■ Records shown
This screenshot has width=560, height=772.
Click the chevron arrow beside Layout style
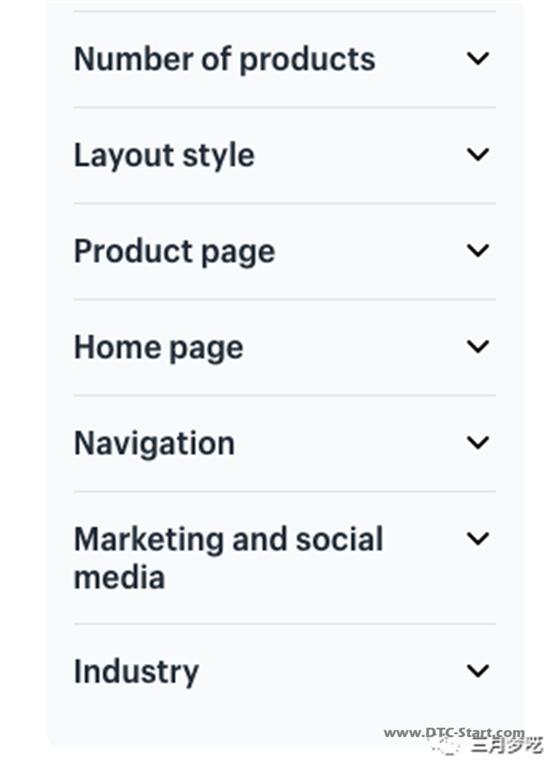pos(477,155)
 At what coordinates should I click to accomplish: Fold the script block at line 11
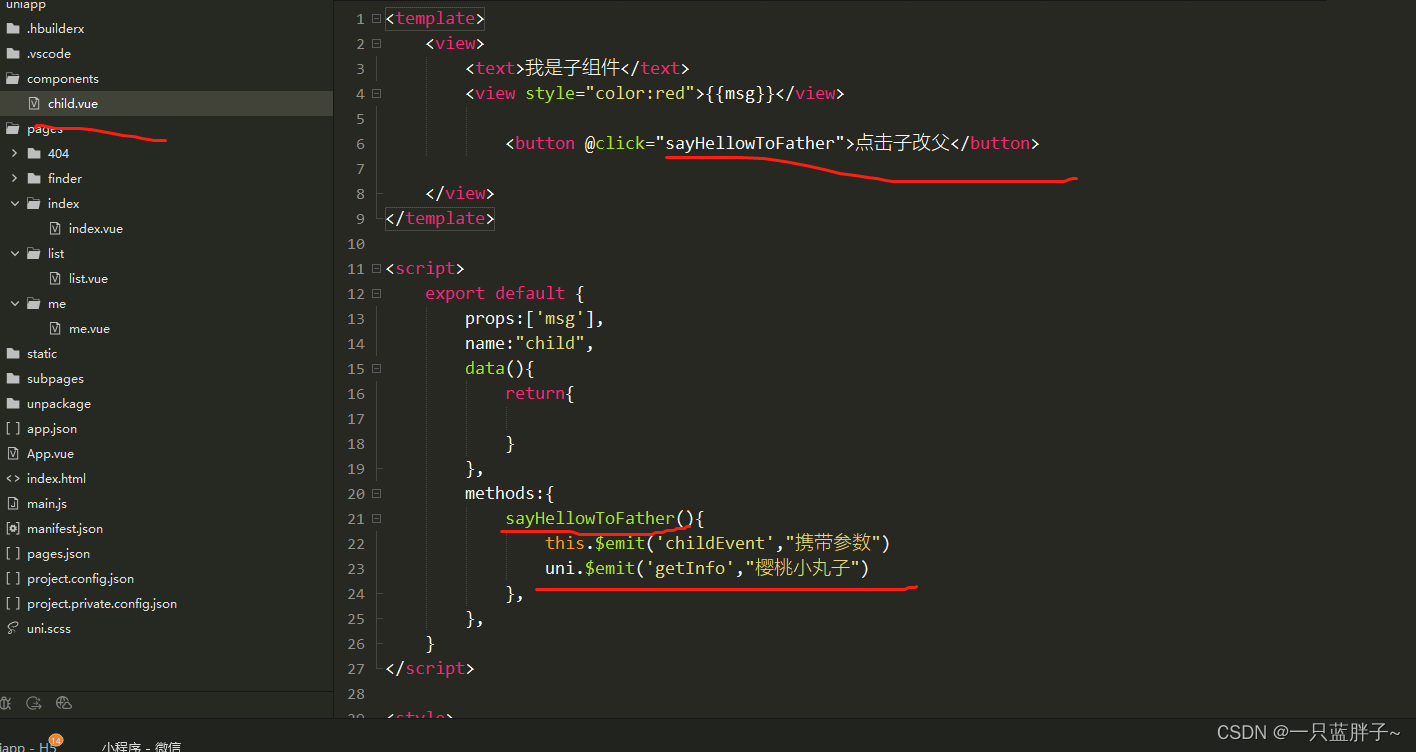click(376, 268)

* * *

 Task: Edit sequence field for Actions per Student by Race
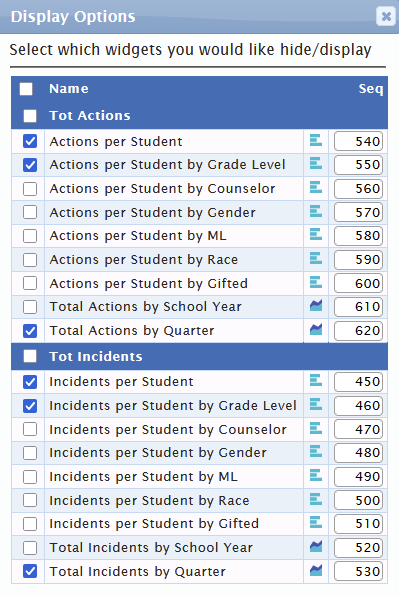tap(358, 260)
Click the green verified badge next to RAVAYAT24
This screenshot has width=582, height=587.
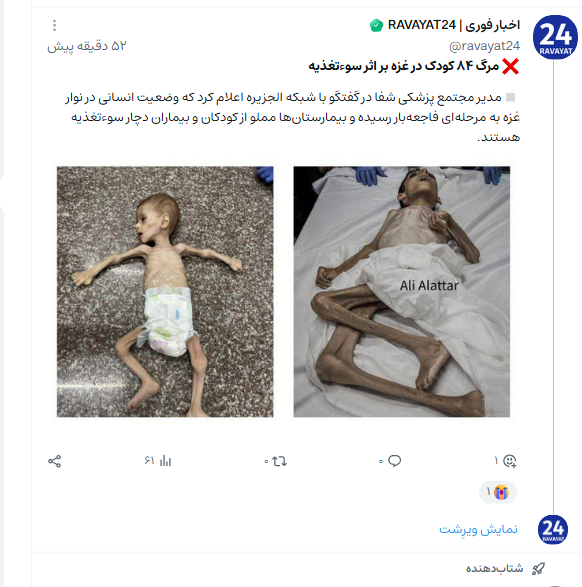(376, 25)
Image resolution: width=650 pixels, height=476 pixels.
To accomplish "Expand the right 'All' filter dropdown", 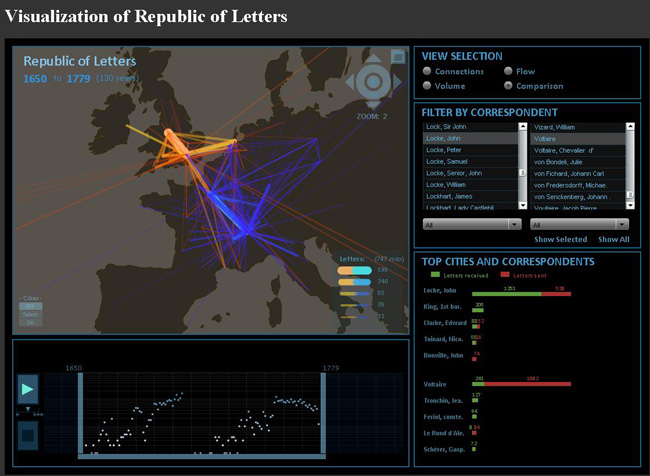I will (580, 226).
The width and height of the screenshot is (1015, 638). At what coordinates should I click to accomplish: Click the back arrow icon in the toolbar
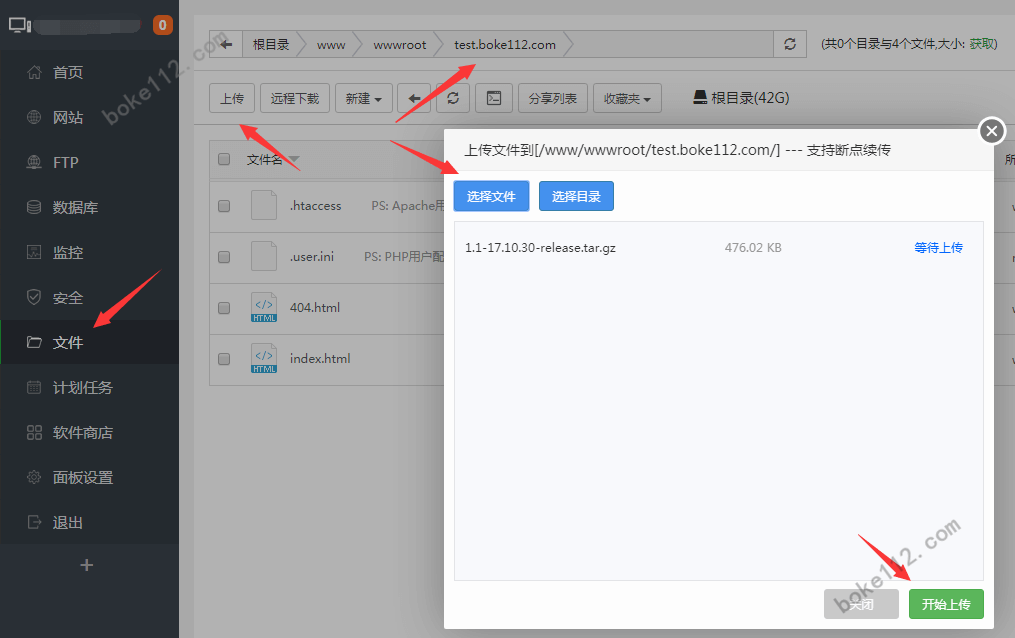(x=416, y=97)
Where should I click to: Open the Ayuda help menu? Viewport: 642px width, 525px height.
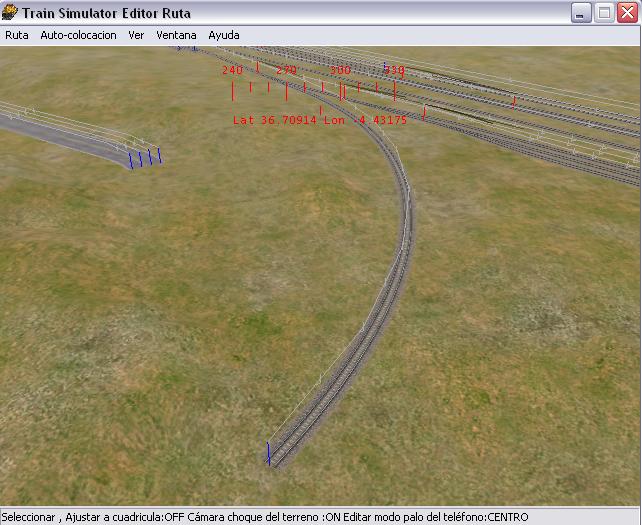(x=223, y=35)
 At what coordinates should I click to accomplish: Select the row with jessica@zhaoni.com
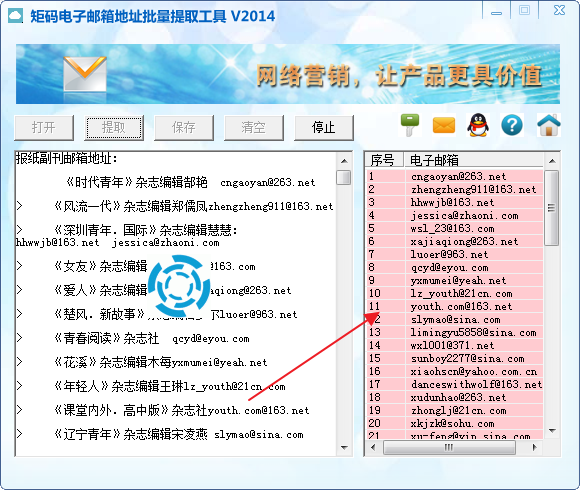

■ What you should do
Once the line with "Where should I" is found above, print it and every line after it through the line with "At what coordinates should I click to accomplish: Select", exactly. Pictures stay out.

■ Written answer
Where should I click to: Open the Ayuda help menu? Viewport: 642px width, 525px height.
(x=223, y=35)
 At what coordinates should I click to accomplish: Select the row with jessica@zhaoni.com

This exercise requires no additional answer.